Kafka Connect
Start Kafka connect worker
$ bin/connect-distributed.sh config/connect-distributed.properties
Check whether end point is up
$ curl localhost:8083
{"version":"2.5.0","commit":"66563e712b0b9f84","kafka_cluster_id":"qj4V0zd7QHGbz2EWj4yAdQ"}
Find. available plugins
$ curl -s http://localhost:8083/connector-plugins | jq -r
[
{
"class": "org.apache.kafka.connect.file.FileStreamSinkConnector",
"type": "sink",
"version": "2.5.0"
},
{
"class": "org.apache.kafka.connect.file.FileStreamSourceConnector",
"type": "source",
"version": "2.5.0"
},
{
"class": "org.apache.kafka.connect.mirror.MirrorCheckpointConnector",
"type": "source",
"version": "1"
},
{
"class": "org.apache.kafka.connect.mirror.MirrorHeartbeatConnector",
"type": "source",
"version": "1"
},
{
"class": "org.apache.kafka.connect.mirror.MirrorSourceConnector",
"type": "source",
"version": "1"
}
]
Next we will create a file source and file sink using out of the connector.

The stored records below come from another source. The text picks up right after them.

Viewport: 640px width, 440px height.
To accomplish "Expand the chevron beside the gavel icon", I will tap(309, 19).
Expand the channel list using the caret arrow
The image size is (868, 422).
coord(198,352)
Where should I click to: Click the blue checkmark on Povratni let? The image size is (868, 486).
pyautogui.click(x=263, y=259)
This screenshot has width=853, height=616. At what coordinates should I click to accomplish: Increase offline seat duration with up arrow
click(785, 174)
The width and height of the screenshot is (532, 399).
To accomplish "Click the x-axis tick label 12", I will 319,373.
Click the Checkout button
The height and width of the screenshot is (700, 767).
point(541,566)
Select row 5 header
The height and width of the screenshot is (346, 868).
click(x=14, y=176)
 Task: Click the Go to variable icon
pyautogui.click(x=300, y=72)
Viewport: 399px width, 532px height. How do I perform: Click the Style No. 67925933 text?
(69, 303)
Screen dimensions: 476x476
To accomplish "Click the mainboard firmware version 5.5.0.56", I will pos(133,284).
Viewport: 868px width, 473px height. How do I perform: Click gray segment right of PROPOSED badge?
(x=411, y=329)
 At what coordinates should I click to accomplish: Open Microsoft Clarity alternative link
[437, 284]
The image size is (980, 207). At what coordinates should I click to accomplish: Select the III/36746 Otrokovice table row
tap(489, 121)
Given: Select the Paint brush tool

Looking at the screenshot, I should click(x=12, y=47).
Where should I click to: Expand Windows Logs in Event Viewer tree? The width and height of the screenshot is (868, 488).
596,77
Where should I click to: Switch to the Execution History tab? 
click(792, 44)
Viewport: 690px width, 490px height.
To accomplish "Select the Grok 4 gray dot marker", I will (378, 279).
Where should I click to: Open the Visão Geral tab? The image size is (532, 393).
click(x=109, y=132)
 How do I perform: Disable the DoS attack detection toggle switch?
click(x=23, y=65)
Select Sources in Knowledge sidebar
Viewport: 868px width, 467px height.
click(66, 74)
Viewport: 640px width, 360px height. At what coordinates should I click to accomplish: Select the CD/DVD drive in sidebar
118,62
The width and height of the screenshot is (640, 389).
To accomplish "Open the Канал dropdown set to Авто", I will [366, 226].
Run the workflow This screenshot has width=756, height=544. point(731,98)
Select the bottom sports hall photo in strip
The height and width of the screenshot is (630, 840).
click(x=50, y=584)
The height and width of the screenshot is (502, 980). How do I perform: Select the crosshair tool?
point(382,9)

Create a source file. We will append to this this. The new content will be appended to the kafka topic that will ultimately saved to a copy file.
touch /tmp/source.txt
Create file source connector
echo '{
"name": "load-sample-data",
"config": {
"connector.class": "org.apache.kafka.connect.file.FileStreamSourceConnector",
"file": "/tmp/source.txt",
"topic": "sample-topic",
"tasks.max": 1
}
}' | curl -X POST -d @- http://localhost:8083/connectors --header "content-Type:application/json" | jq -r
View existing connectors.
$ curl -s http://localhost:8083/connectors | jq -r
[
"load-sample-data"
]
Check the connector config.
$ curl -s http://localhost:8083/connectors/load-sample-data/config | jq -r
{
"connector.class": "org.apache.kafka.connect.file.FileStreamSourceConnector",
"file": "/tmp/source.txt",
"name": "load-sample-data",
"topic": "sample-topic"
}
Append a few lines to the source file.
echo "line 1" >> /tmp/source.txt
echo "line 2" >> /tmp/source.txt
echo "line 3" >> /tmp/source.txt
echo "line 4" >> /tmp/source.txt
Check the status of the connector.
$ curl -s http://localhost:8083/connectors/load-sample-data/status | jq -r
{
"name": "load-sample-data",
"connector": {
"state": "RUNNING",
"worker_id": "127.0.0.1:8083"
},
"tasks": [
{
"id": 0,
"state": "RUNNING",
"worker_id": "127.0.0.1:8083"
}
],
"type": "source"
}
Find how many tasks are running for the connector.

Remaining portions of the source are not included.